-------- Provided data

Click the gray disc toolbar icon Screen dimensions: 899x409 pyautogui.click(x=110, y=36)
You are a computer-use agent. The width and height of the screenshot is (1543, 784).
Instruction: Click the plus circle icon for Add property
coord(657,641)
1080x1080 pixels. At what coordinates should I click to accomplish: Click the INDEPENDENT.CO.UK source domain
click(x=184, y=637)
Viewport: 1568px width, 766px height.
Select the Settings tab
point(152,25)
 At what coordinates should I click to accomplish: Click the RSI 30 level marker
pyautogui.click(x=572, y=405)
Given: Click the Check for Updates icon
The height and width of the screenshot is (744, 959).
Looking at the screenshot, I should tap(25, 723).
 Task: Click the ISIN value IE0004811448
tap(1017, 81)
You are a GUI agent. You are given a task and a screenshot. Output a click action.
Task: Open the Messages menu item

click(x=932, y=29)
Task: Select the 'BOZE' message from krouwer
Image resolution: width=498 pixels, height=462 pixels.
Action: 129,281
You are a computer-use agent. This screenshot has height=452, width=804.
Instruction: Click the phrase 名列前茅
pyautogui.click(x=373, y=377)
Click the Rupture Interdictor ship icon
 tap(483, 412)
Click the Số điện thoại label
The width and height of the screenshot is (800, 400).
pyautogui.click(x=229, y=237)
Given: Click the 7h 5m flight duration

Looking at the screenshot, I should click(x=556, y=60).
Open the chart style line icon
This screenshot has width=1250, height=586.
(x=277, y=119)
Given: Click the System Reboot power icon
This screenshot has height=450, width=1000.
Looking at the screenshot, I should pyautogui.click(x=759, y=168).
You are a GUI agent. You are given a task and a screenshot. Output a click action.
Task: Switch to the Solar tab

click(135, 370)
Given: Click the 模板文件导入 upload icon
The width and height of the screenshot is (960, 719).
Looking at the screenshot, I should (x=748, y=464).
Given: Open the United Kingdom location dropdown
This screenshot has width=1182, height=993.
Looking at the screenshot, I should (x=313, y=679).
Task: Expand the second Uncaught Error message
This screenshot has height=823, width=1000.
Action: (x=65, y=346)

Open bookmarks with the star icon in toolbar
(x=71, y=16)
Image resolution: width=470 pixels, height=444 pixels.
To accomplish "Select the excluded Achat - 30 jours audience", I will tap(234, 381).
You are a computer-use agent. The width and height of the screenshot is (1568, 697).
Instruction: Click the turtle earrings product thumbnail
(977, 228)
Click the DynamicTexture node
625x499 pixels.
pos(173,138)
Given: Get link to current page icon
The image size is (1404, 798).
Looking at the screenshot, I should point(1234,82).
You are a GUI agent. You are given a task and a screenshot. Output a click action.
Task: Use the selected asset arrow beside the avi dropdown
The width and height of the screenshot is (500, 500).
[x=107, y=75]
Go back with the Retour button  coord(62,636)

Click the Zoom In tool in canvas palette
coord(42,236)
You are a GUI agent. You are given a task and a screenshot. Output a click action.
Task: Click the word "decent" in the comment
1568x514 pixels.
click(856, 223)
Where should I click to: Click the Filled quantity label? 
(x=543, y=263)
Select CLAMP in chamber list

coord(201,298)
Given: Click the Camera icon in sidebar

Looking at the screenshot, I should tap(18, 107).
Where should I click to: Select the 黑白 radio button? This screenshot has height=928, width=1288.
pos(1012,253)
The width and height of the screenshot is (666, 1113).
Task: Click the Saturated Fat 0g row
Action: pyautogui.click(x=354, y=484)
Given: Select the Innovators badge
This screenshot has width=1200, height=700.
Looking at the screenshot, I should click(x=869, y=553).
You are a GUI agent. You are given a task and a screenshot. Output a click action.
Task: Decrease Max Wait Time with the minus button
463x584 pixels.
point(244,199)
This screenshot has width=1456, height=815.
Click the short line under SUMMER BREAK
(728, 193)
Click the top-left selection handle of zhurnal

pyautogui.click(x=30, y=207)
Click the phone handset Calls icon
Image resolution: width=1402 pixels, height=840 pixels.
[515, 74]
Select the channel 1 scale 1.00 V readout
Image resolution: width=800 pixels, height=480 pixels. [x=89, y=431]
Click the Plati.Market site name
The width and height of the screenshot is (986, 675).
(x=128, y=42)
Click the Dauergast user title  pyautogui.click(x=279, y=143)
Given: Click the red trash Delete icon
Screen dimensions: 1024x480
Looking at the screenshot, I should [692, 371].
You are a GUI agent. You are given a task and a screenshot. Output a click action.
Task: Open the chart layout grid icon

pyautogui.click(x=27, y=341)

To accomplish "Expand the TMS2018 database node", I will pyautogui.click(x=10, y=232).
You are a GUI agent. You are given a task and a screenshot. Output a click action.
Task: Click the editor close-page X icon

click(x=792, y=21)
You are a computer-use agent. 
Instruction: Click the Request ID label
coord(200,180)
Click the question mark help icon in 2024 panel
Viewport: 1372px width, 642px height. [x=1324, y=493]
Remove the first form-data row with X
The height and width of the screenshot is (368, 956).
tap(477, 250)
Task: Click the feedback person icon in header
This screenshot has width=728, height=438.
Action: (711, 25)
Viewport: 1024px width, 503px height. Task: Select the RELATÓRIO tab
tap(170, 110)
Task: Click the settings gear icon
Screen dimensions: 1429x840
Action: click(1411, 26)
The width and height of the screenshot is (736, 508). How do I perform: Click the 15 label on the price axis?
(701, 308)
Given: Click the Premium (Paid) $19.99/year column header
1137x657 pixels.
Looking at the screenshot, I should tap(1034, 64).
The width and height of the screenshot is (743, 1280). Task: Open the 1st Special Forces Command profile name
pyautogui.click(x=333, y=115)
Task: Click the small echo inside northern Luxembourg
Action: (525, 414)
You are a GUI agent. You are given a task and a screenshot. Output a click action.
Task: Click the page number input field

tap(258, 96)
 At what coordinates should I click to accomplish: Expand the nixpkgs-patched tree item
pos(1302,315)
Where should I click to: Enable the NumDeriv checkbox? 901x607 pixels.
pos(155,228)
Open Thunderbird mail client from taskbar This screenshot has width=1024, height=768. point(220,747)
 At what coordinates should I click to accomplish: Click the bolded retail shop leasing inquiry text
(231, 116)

----------------

About this exercise: Every line of the listing that includes the word "will" must be copied.

Written response:
To accomplish "Select the excluded Achat - 30 jours audience", I will tap(234, 381).
To accomplish "Expand the TMS2018 database node", I will pyautogui.click(x=10, y=232).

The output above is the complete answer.